> [EXERCISE GOAL]: Present the lines from the one containing "Describe the element at coordinates (1721, 422)" to the one containing "Describe the element at coordinates (186, 536)", both included, as a JSON list of strings, with one string per line and blank lines omitted. Exclude the pictures from the answer.

---- DATASET RECORDS

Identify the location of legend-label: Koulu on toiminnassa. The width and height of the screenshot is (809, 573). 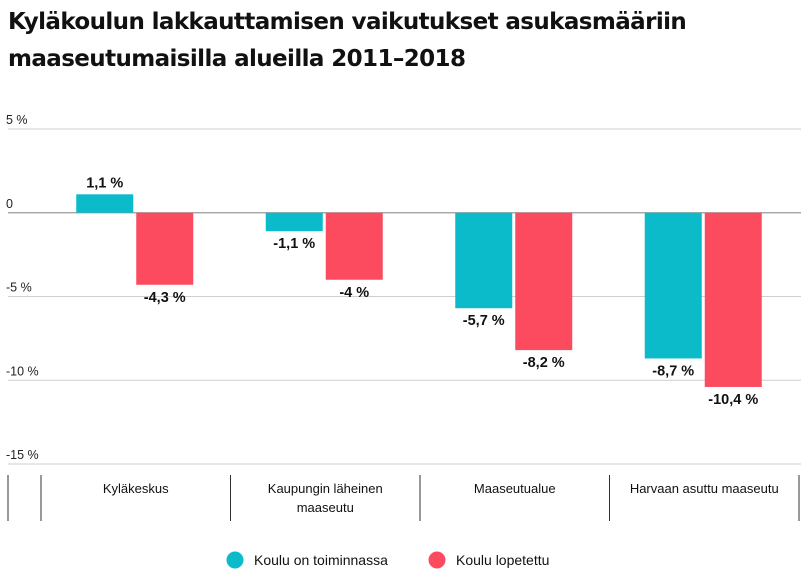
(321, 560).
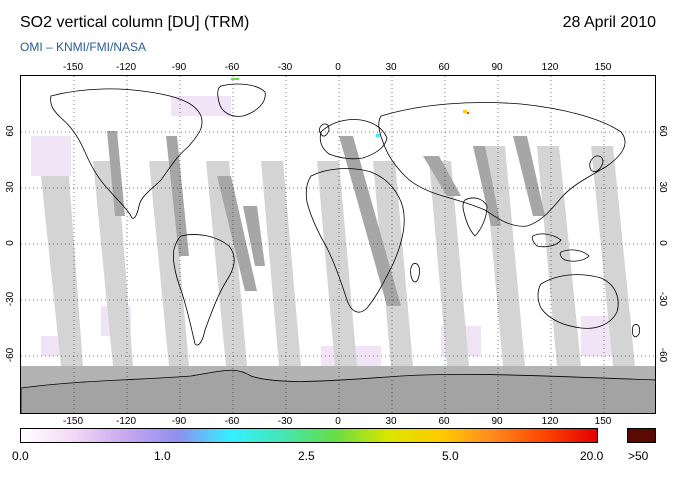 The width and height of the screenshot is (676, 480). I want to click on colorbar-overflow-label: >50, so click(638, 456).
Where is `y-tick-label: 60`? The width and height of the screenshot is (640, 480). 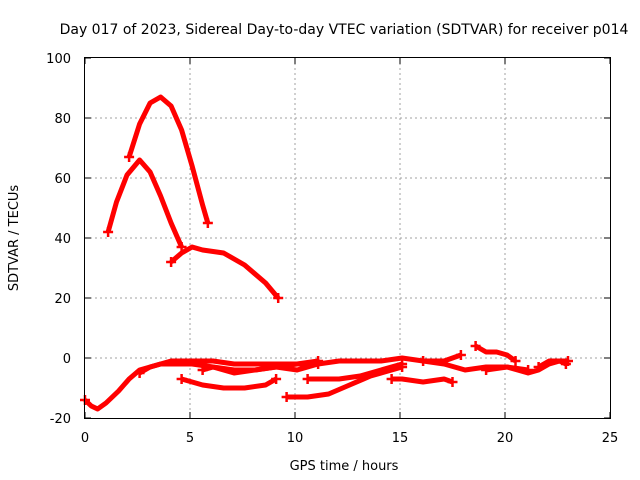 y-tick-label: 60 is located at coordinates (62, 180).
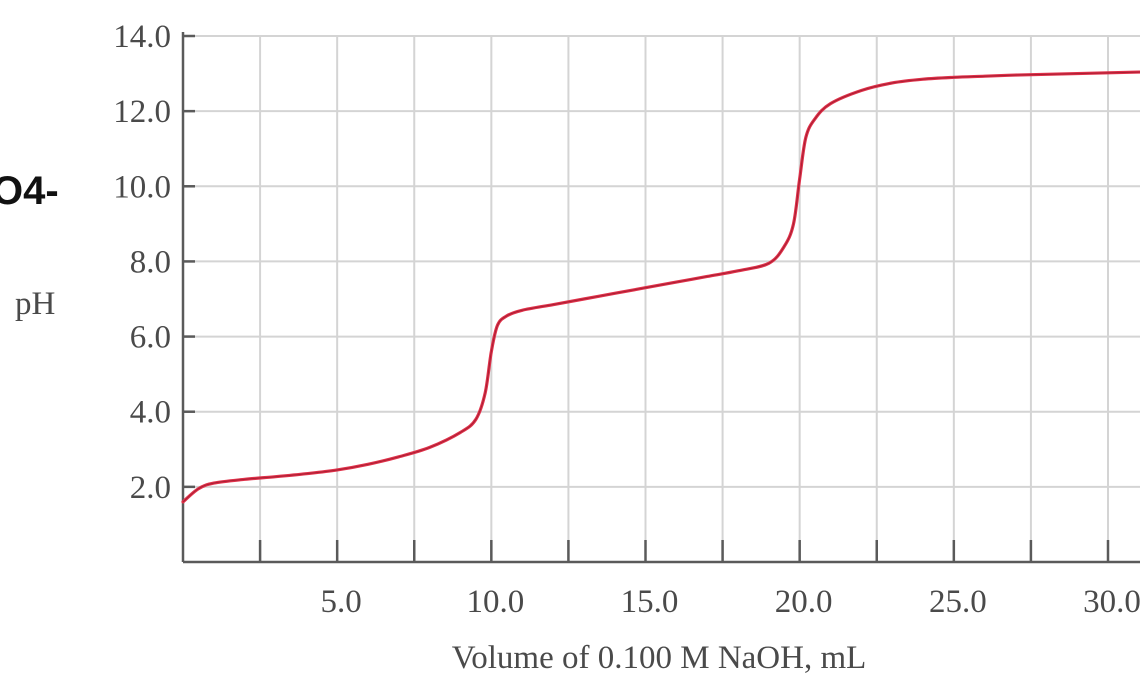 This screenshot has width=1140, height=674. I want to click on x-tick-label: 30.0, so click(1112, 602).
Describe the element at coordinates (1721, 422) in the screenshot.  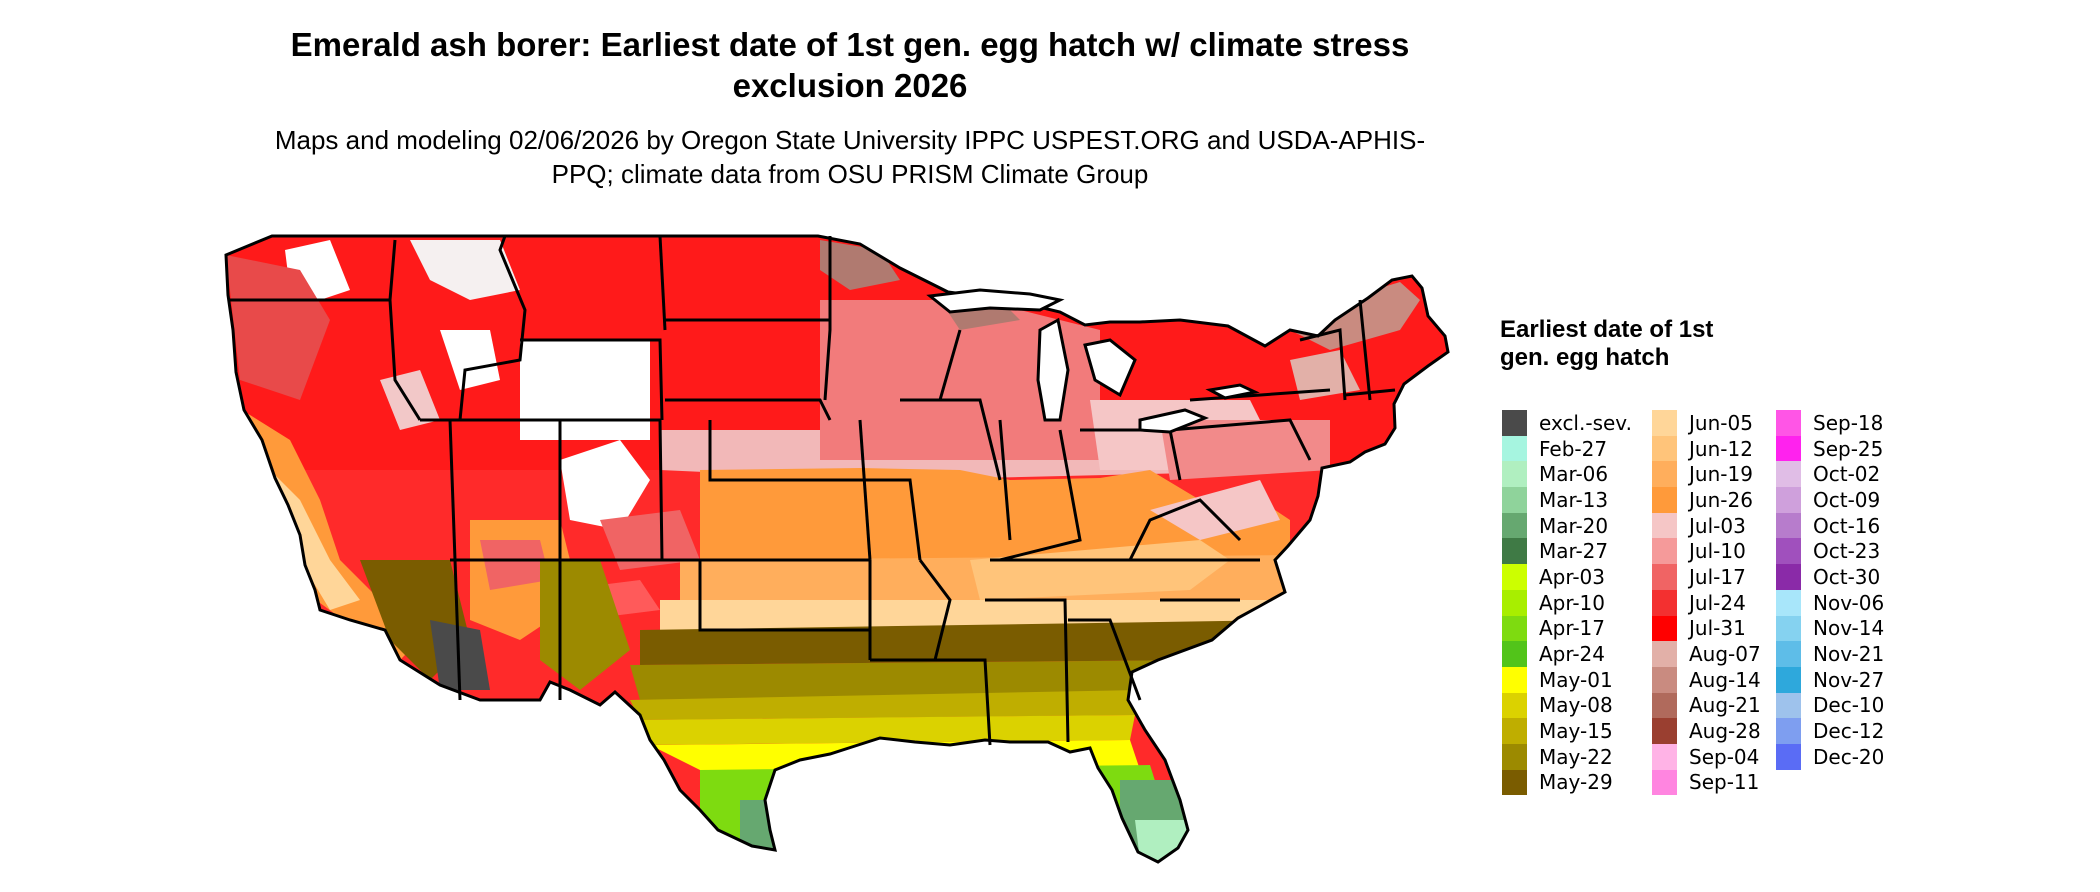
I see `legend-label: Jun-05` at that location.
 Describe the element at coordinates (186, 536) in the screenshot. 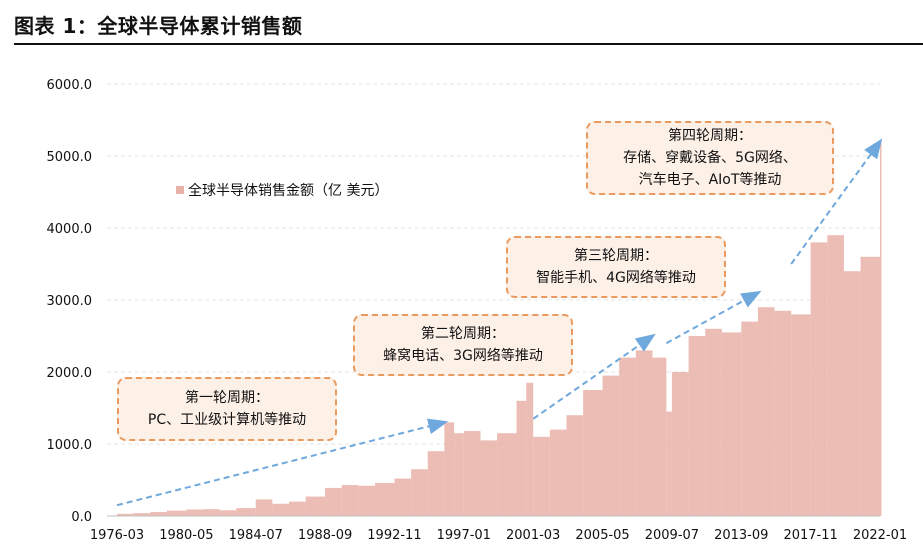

--------
---- DATASET RECORDS

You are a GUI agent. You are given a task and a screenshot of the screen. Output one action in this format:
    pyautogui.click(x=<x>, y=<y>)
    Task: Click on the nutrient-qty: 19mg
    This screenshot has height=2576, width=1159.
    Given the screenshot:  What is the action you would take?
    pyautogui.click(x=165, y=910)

--------

> [EXPECTED OUTPUT]:
[
  "Describe the element at coordinates (1721, 422) in the screenshot.  ",
  "I see `legend-label: Jun-05` at that location.",
  " Describe the element at coordinates (186, 536) in the screenshot. "
]